Abstract

To develop and validate a novel free-breathing 3D radial late gadolinium-enhanced magnetic resonance imaging technique (3D LGE-MRI) with isotropic resolution and retrospective inversion time (TI) selection for myocardial viability imaging. The 3D radial LGE-MRI method featuring an interleaved and bit-reversed radial k-space trajectory was evaluated in 12 subjects that also had clinical breath-hold Cartesian 2D LGE-MRI. The 3D LGE-MRI acquisition requires a predicted TI and a user-controlled data acquisition window that determines the sampling width around the predicted TI. Sliding window reconstructions with update rates of 1× the repetition time (TR) allow for a user selectable TI to obtain the maximum nulling of the myocardium.
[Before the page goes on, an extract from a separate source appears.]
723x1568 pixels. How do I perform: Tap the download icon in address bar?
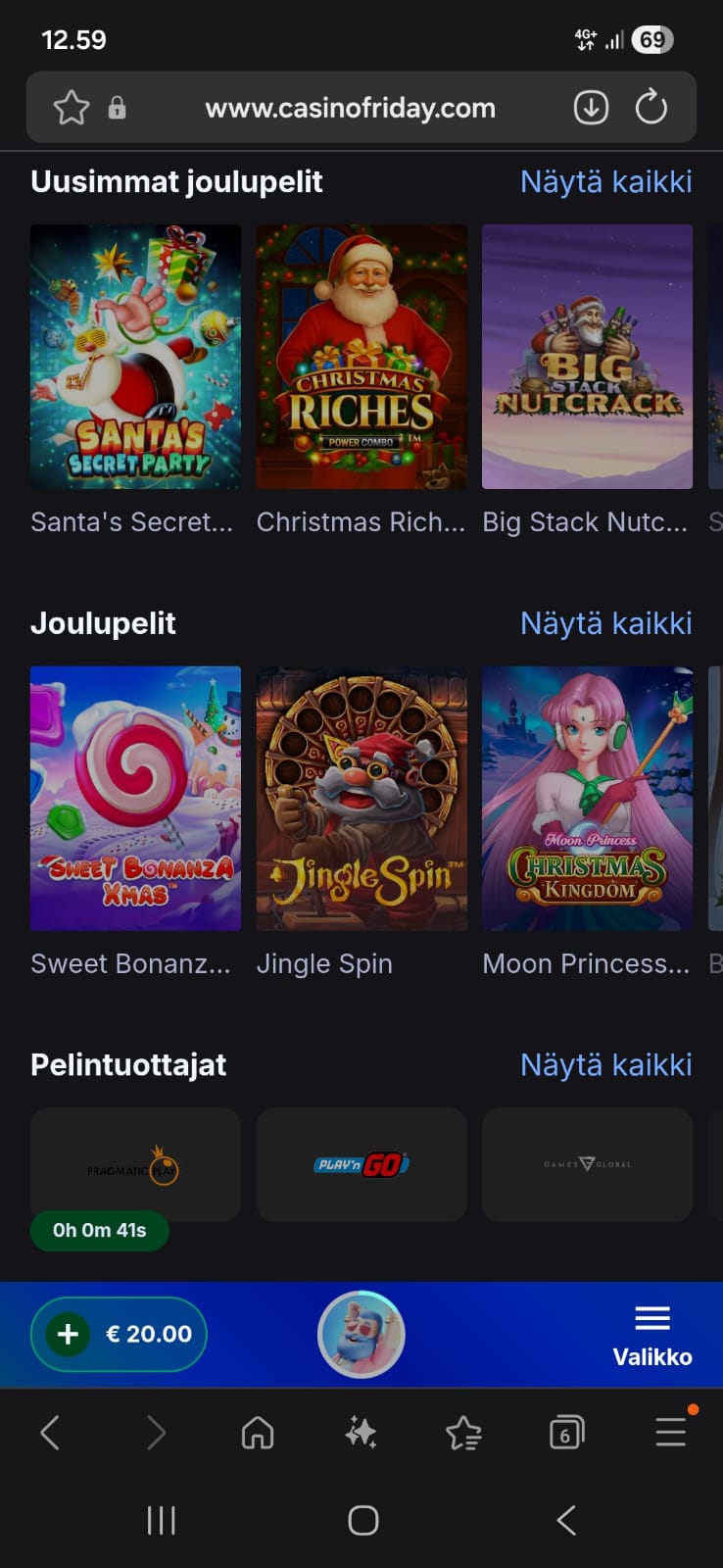tap(591, 108)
The retrospective nature of the acquisition allows the user to choose from a range of possible TI times centered on the expected TI. Those projections most corrupted by respiratory motion, as determined by a respiratory bellows signal, were resampled according to the diminishing variance algorithm. The quality of the left ventricular myocardial nulling on the 3D LGE-MRI and 2D LGE-MRI was assessed using a 4-point Likert scale by two experienced radiologists. Comparison of image quality scores for the two methods was performed using generalized estimating equations. All 3D LGE-MRI cases produced similar nulling of myocardial signal as the 2D LGE-MRI. The image quality of myocardial nulling was not significantly different between the two acquisitions (mean nulling of 3.4 for 2D vs. 3.1 for 3D, and P = 0.0645). The average absolute deviation from mean scores was also not determined to be statistically significant (1.8 for 2D and 0.4 for 3D and P = 0.1673). Total acquisition time was ∼9 minutes for 3D LGE-MRI with voxel sizes ranging from 1.6(3) to 2.0(3) mm(3) . Conversely, the total imaging time was twice as long for the 2D DCE-MRI (>17 minutes) with an eight times larger voxel size of 1.4 × 2.2 × 7.0 mm. The 3D LGE-MRI technique demonstrated in this study is a promising alternative for the assessment of myocardial viability in patients who have difficulty sustaining breath-holds for the clinical standard 2D LGE-MRI.